BEGIN

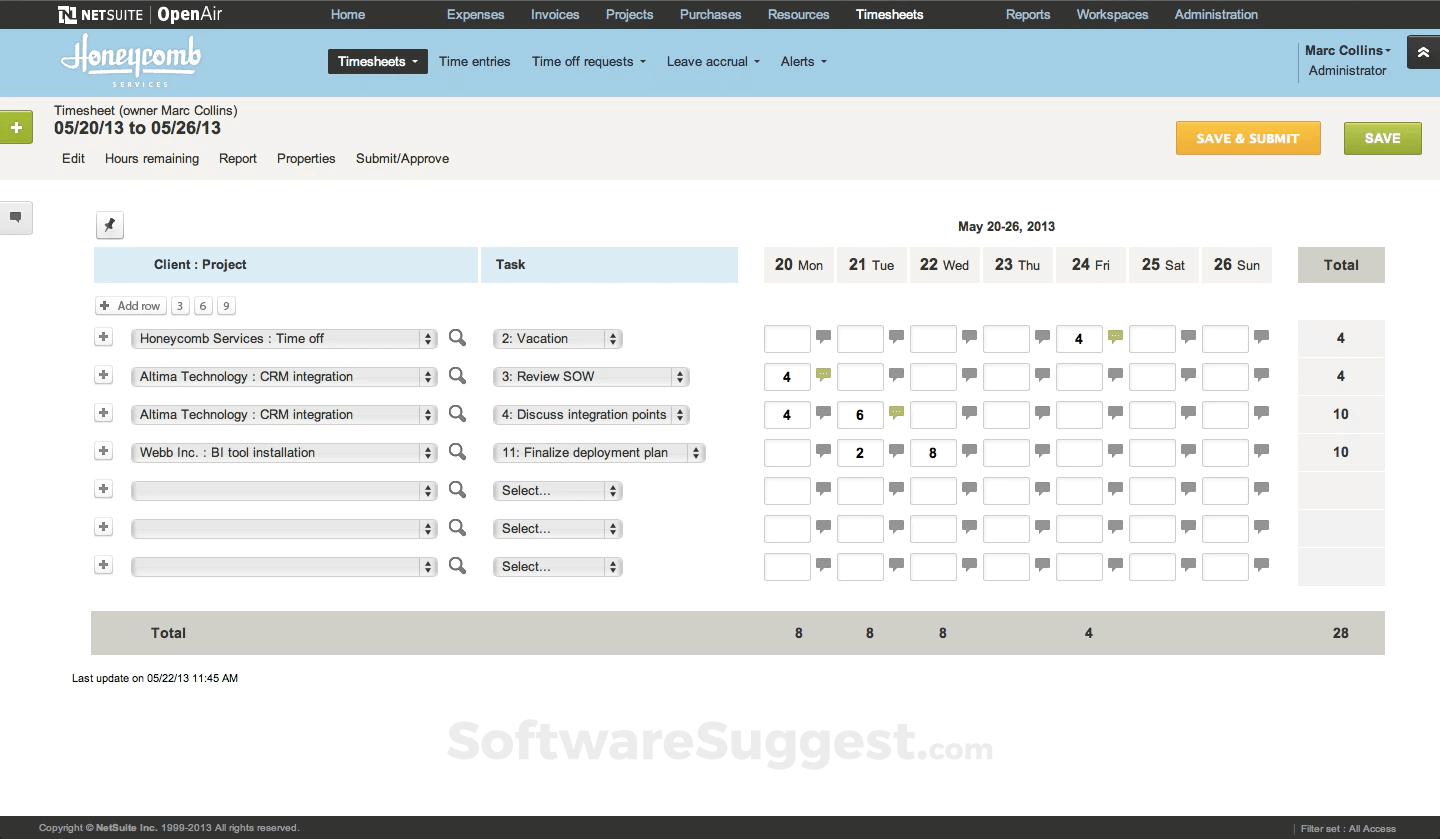Open the comments panel via left sidebar bubble icon

coord(16,217)
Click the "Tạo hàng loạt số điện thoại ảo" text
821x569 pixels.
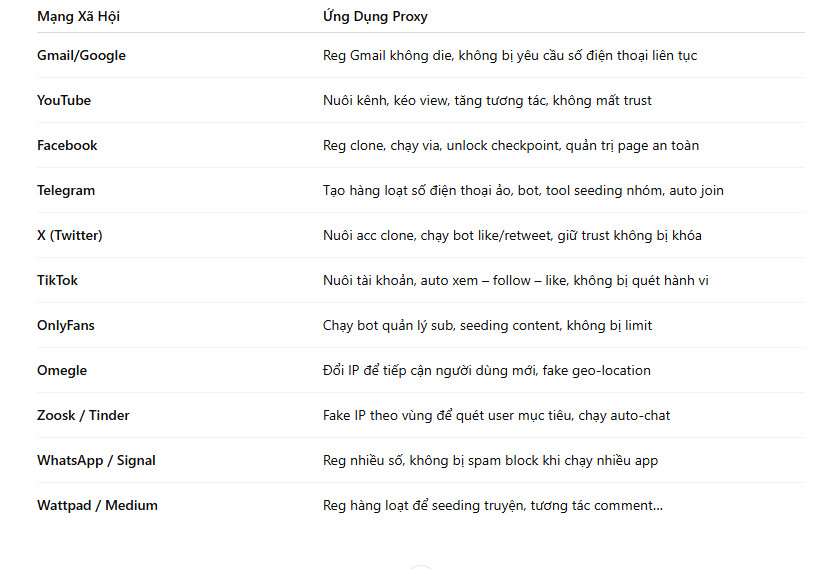pyautogui.click(x=523, y=190)
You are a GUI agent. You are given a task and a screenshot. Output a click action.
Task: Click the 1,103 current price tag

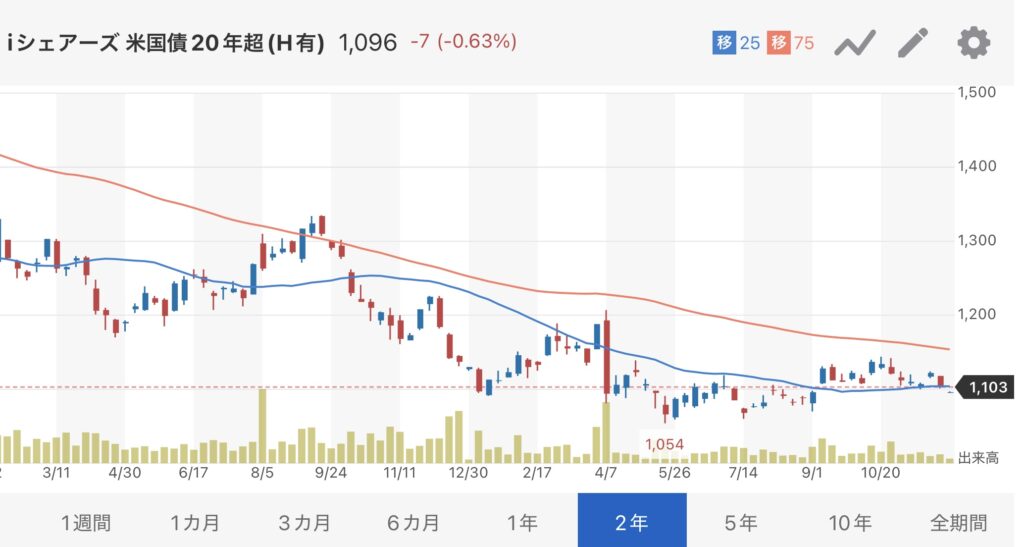[x=989, y=387]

END

— Direction —
Retype every line of the data above exactly as it stands, leaving out the pictures.

— Response —
Open the comments panel via left sidebar bubble icon

coord(16,217)
Click the "Tạo hàng loạt số điện thoại ảo" text
821x569 pixels.
pyautogui.click(x=523, y=190)
You are a GUI agent. You are given a task and a screenshot. Output a click action.
Task: Click the 1,103 current price tag

[x=989, y=387]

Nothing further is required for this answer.